The whole listing is to be transcribed exactly as it stands.

************

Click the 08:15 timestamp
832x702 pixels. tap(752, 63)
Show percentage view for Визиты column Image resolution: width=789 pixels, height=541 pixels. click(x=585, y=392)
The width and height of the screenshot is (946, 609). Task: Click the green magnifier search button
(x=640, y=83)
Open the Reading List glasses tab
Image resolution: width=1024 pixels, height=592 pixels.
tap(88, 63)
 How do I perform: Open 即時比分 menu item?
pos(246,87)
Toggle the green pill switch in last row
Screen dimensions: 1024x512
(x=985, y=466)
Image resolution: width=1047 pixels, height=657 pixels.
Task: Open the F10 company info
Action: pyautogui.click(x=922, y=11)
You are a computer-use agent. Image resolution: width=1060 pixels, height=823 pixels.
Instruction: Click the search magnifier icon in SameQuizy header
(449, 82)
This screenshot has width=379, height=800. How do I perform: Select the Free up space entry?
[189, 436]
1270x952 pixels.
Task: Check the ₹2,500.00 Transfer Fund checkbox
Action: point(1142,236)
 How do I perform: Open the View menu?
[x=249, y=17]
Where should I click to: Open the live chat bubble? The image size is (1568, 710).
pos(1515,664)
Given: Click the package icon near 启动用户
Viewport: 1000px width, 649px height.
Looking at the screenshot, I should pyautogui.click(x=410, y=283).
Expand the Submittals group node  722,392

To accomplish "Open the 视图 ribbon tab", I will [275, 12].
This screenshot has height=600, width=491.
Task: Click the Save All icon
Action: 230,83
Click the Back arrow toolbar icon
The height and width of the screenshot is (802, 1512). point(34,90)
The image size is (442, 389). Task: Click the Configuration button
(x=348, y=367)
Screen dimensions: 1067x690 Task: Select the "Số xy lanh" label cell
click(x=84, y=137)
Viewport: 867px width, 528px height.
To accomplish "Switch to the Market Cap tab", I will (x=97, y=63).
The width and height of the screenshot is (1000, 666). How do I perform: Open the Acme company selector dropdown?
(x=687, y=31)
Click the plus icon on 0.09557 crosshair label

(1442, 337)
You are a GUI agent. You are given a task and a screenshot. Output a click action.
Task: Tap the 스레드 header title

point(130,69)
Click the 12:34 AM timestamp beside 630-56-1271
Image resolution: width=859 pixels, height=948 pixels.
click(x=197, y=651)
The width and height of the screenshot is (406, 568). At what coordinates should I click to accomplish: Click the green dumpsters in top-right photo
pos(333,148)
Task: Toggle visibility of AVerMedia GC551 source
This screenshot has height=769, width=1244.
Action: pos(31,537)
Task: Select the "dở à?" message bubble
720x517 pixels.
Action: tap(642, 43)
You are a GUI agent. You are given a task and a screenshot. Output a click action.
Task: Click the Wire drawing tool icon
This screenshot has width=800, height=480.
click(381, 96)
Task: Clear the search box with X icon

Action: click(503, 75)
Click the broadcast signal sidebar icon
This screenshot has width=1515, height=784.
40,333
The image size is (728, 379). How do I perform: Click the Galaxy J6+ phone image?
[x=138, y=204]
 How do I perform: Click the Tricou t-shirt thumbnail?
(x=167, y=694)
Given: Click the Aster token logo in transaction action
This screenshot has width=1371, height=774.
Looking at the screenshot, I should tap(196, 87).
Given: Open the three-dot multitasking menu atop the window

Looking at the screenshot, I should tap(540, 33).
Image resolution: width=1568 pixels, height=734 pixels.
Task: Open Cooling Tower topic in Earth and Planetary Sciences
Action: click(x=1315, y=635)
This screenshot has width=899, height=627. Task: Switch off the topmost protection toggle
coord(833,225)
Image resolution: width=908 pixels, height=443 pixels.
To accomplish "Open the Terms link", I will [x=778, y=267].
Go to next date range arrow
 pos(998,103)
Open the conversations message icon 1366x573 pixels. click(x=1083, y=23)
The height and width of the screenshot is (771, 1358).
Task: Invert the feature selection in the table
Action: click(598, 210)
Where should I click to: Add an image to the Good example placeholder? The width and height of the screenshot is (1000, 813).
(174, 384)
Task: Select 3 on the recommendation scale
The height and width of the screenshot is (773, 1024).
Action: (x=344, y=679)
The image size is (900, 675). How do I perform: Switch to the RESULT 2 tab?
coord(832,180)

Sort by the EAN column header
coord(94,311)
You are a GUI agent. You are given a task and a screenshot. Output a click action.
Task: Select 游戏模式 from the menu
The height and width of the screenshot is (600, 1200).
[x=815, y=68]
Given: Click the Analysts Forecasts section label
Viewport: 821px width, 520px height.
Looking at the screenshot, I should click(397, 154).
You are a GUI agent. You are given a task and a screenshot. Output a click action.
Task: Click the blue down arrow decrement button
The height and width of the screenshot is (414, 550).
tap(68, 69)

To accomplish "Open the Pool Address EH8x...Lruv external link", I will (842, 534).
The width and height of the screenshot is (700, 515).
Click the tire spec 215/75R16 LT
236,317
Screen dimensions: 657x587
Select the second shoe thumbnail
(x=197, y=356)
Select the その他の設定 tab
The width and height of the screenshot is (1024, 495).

************

YOUR SOLUTION>
Click the 08:15 timestamp
832x702 pixels. tap(752, 63)
Show percentage view for Визиты column Image resolution: width=789 pixels, height=541 pixels. click(x=585, y=392)
The width and height of the screenshot is (946, 609). Task: Click the green magnifier search button
(x=640, y=83)
Open the Reading List glasses tab
Image resolution: width=1024 pixels, height=592 pixels.
tap(88, 63)
 How do I perform: Open 即時比分 menu item?
pos(246,87)
Toggle the green pill switch in last row
Screen dimensions: 1024x512
(x=985, y=466)
Image resolution: width=1047 pixels, height=657 pixels.
Task: Open the F10 company info
Action: pyautogui.click(x=922, y=11)
You are a computer-use agent. Image resolution: width=1060 pixels, height=823 pixels.
Instruction: Click the search magnifier icon in SameQuizy header
(449, 82)
This screenshot has width=379, height=800. How do I perform: Select the Free up space entry?
[189, 436]
1270x952 pixels.
Task: Check the ₹2,500.00 Transfer Fund checkbox
Action: point(1142,236)
 How do I perform: Open the View menu?
[x=249, y=17]
Where should I click to: Open the live chat bubble? The image size is (1568, 710).
pos(1515,664)
Given: Click the package icon near 启动用户
Viewport: 1000px width, 649px height.
Looking at the screenshot, I should pyautogui.click(x=410, y=283).
Expand the Submittals group node  722,392

To accomplish "Open the 视图 ribbon tab", I will [275, 12].
This screenshot has height=600, width=491.
Task: Click the Save All icon
Action: 230,83
Click the Back arrow toolbar icon
The height and width of the screenshot is (802, 1512). point(34,90)
The image size is (442, 389). Task: Click the Configuration button
(x=348, y=367)
Screen dimensions: 1067x690 Task: Select the "Số xy lanh" label cell
click(x=84, y=137)
Viewport: 867px width, 528px height.
To accomplish "Switch to the Market Cap tab", I will (x=97, y=63).
The width and height of the screenshot is (1000, 666). How do I perform: Open the Acme company selector dropdown?
(x=687, y=31)
Click the plus icon on 0.09557 crosshair label

(1442, 337)
You are a GUI agent. You are given a task and a screenshot. Output a click action.
Task: Tap the 스레드 header title

point(130,69)
Click the 12:34 AM timestamp beside 630-56-1271
Image resolution: width=859 pixels, height=948 pixels.
click(x=197, y=651)
The width and height of the screenshot is (406, 568). At what coordinates should I click to accomplish: Click the green dumpsters in top-right photo
pos(333,148)
Task: Toggle visibility of AVerMedia GC551 source
This screenshot has height=769, width=1244.
Action: pos(31,537)
Task: Select the "dở à?" message bubble
720x517 pixels.
Action: tap(642, 43)
You are a GUI agent. You are given a task and a screenshot. Output a click action.
Task: Click the Wire drawing tool icon
This screenshot has width=800, height=480.
click(381, 96)
Task: Clear the search box with X icon

Action: click(503, 75)
Click the broadcast signal sidebar icon
This screenshot has width=1515, height=784.
40,333
The image size is (728, 379). How do I perform: Click the Galaxy J6+ phone image?
[x=138, y=204]
 How do I perform: Click the Tricou t-shirt thumbnail?
(x=167, y=694)
Given: Click the Aster token logo in transaction action
This screenshot has width=1371, height=774.
Looking at the screenshot, I should tap(196, 87).
Given: Open the three-dot multitasking menu atop the window

Looking at the screenshot, I should tap(540, 33).
Image resolution: width=1568 pixels, height=734 pixels.
Task: Open Cooling Tower topic in Earth and Planetary Sciences
Action: click(x=1315, y=635)
This screenshot has width=899, height=627. Task: Switch off the topmost protection toggle
coord(833,225)
Image resolution: width=908 pixels, height=443 pixels.
To accomplish "Open the Terms link", I will [x=778, y=267].
Go to next date range arrow
 pos(998,103)
Open the conversations message icon 1366x573 pixels. click(x=1083, y=23)
The height and width of the screenshot is (771, 1358).
Task: Invert the feature selection in the table
Action: click(598, 210)
Where should I click to: Add an image to the Good example placeholder? The width and height of the screenshot is (1000, 813).
(174, 384)
Task: Select 3 on the recommendation scale
The height and width of the screenshot is (773, 1024).
Action: (x=344, y=679)
The image size is (900, 675). How do I perform: Switch to the RESULT 2 tab?
coord(832,180)

Sort by the EAN column header
coord(94,311)
You are a GUI agent. You are given a task and a screenshot. Output a click action.
Task: Select 游戏模式 from the menu
The height and width of the screenshot is (600, 1200).
[x=815, y=68]
Given: Click the Analysts Forecasts section label
Viewport: 821px width, 520px height.
Looking at the screenshot, I should click(397, 154).
You are a GUI agent. You are given a task and a screenshot. Output a click action.
Task: Click the blue down arrow decrement button
The height and width of the screenshot is (414, 550).
tap(68, 69)

To accomplish "Open the Pool Address EH8x...Lruv external link", I will (842, 534).
The width and height of the screenshot is (700, 515).
Click the tire spec 215/75R16 LT
236,317
Screen dimensions: 657x587
Select the second shoe thumbnail
(x=197, y=356)
Select the その他の設定 tab
The width and height of the screenshot is (1024, 495).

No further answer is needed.